Pittsburgh Post-Gazette

Erie judge approves $10M settlement

Wrongful death suit brought by estate of woman killed by husband

- By Mick Stinelli

John Grazioli shot his wife in the head before he went out for a sandwich and a beer, his last meal as a free man.

Then, he attended Mass and confessed to a priest, leading to his arrest and eventual first-degree murder conviction for killing Amanda Grazioli. It landed him a life sentence without parole.

More than three years after the shooting, a judge has approved a $ 10 million settlement in the wrongful death suit against Grazioli,

47, by the woman’s estate. Adam Barrist, the attorney for Amanda Grazioli’s family, said it was one of the largest settlement­s in Erie County history.

“This ends one of the chapters in this saga,” Mr.
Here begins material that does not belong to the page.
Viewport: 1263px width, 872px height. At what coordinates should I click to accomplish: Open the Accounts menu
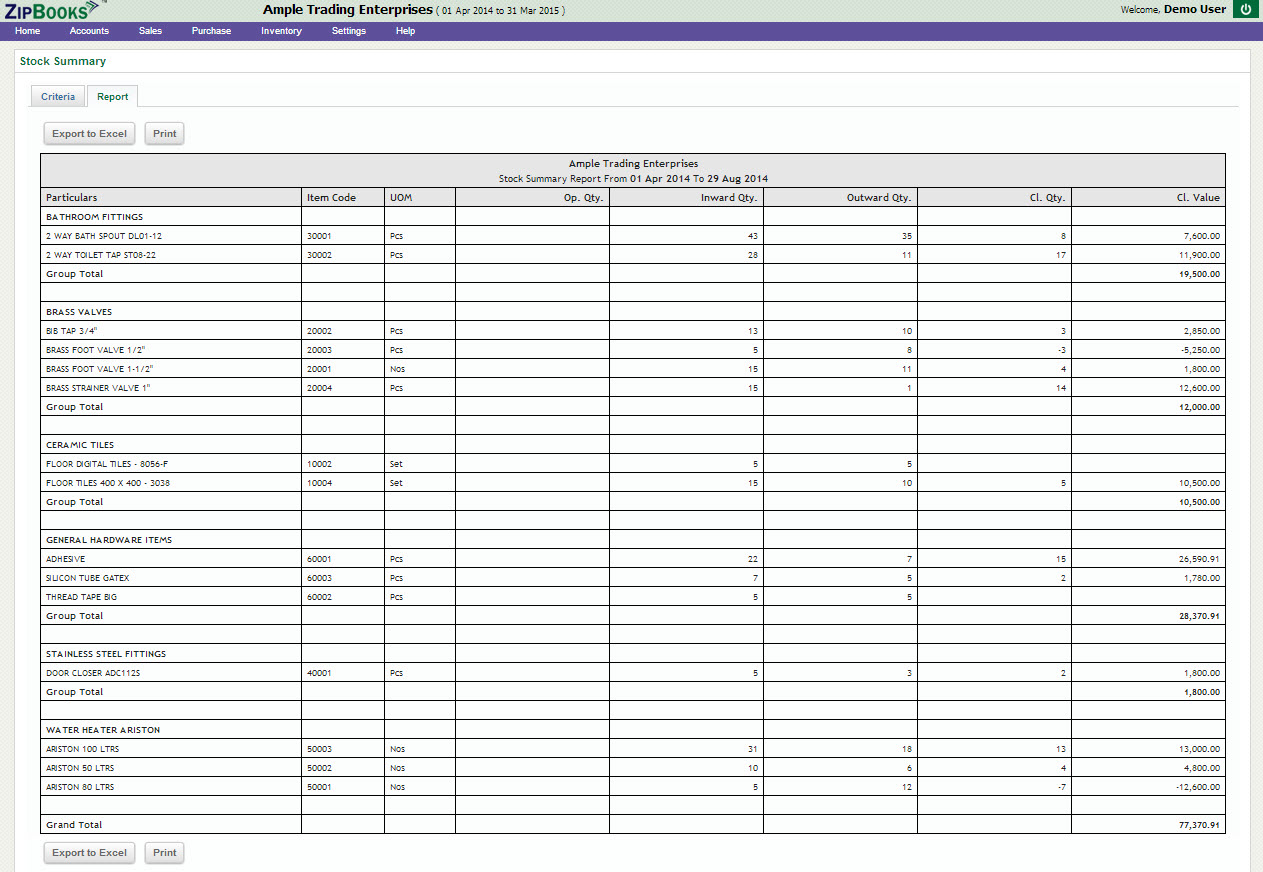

Barrist said last week.

The case remains something of a mystery due to Grazioli’s apparent lack of motive — despite spending nearly 40 minutes out to eat after the killing, he claimed at trial the shooting was an accident — and the sudden, shocking loss of a 31year-old woman who appeared to be in a loving marriage.

“She just had so much going for her and so much to live for, and just such a future ahead of her,” said Erin Connelly Marucci, who prosecuted the criminal case. “Her family was so wonderful. She just had such a great family, they were all very close.”

The couple had been married for less than six months, Mr. Barrist said, when Grazioli purchased the gun he would use to kill his wife. He later claimed he bought the firearm for her birthday, which was over a month away.

“That’s just as outlandish as it sounds,” Mr. Barrist said. “Amanda was not a hunting type, she was not somebody who owned a handgun, who wanted a handgun.”

The two lived in an upscale neighborho­od that rarely saw crime or violence until March 8, 2018, when Grazioli shot his wife in the back of the head as she lay in bed.

“She was probably asleep through the whole thing and didn’t even know,” said Ms. Connelly Marucci, who now is an Erie County Common Pleas Court judge.

Then he went to a restaurant for a sandwich and beer before attending Mass at St. Jude the Apostle Catholic Church in Millcreek, where his children attended school, according to the Erie Times-News. He later confessed to a priest and was arrested without incident at St. Peter Cathedral in downtown Erie.

“The whole thing is nauseating, the whole thing is so shocking to the conscience,” Mr. Barrist said.

Throughout the trial, attorneys and the judge were unable to get Grazioli to explain why he did it, with the man claiming it had been an accident fueled by substance use and drinking. The jury didn’t buy that claim, and neither did the state Superior Court after he appealed his conviction.

Prosecutor­s pursed the possibilit­y that Grazioli, who reportedly was a successful financial manager at one point overseeing $1 billion of other people’s assets, had fallen on hard times and didn’t want his wife to know, said Mrs. Connelly Marucci. But those leads didn’t pan out.

They also looked into the possibilit­y that he was having an affair, digging up private correspond­ences that showed he’d sent lewd messages to other people, but prosecutor­s were never able to find out whether he acted on those words.

“Every time we’d think we’d potentiall­y had a motive, we’d kind of fall backwards,” Mrs. Connelly Marucci said.

The facts of the case were clear enough, though, to show that Grazioli’s intent was to kill Amanda, Mrs. Connelly Marucci said.

For Mr. Barrist, the challenge now becomes finding where Grazioli’s assets are to begin paying the $10 million settlement.

“What I plan to do now is serve writs of execution and levies upon every bank known to man and find out if he has money there,” he said. “And whatever we come up with goes to the estate, and whatever we get is deducted from the judgment account accordingl­y.”

The judgment would also allow the estate to collect any future money Grazioli could make from the case, such as getting a book deal to tell his story, Mr. Barrist said.

The attorney said he had “a lot of leads” on where Grazioli keeps his money, but declined to say where he planned to begin looking, citing the possibilit­y that the money could be moved by someone connected to the killer.

“I’ve had a lot phone calls and reporters will say, ‘Oh, this is make- pretend money.’ No, it’s not. It’s not make-believe money.”

More than anything, Mr. Barrist said, he hopes the judgment will give pause to “crazy jerks” who value money more than human life. “This is less about the money than it is about preventing more violence to women,” he said. “These crazies who do harm to their wives, it seems that they don’t care about spending time in jail, but when it comes to the threat of their money going away, that’s when they have issues.”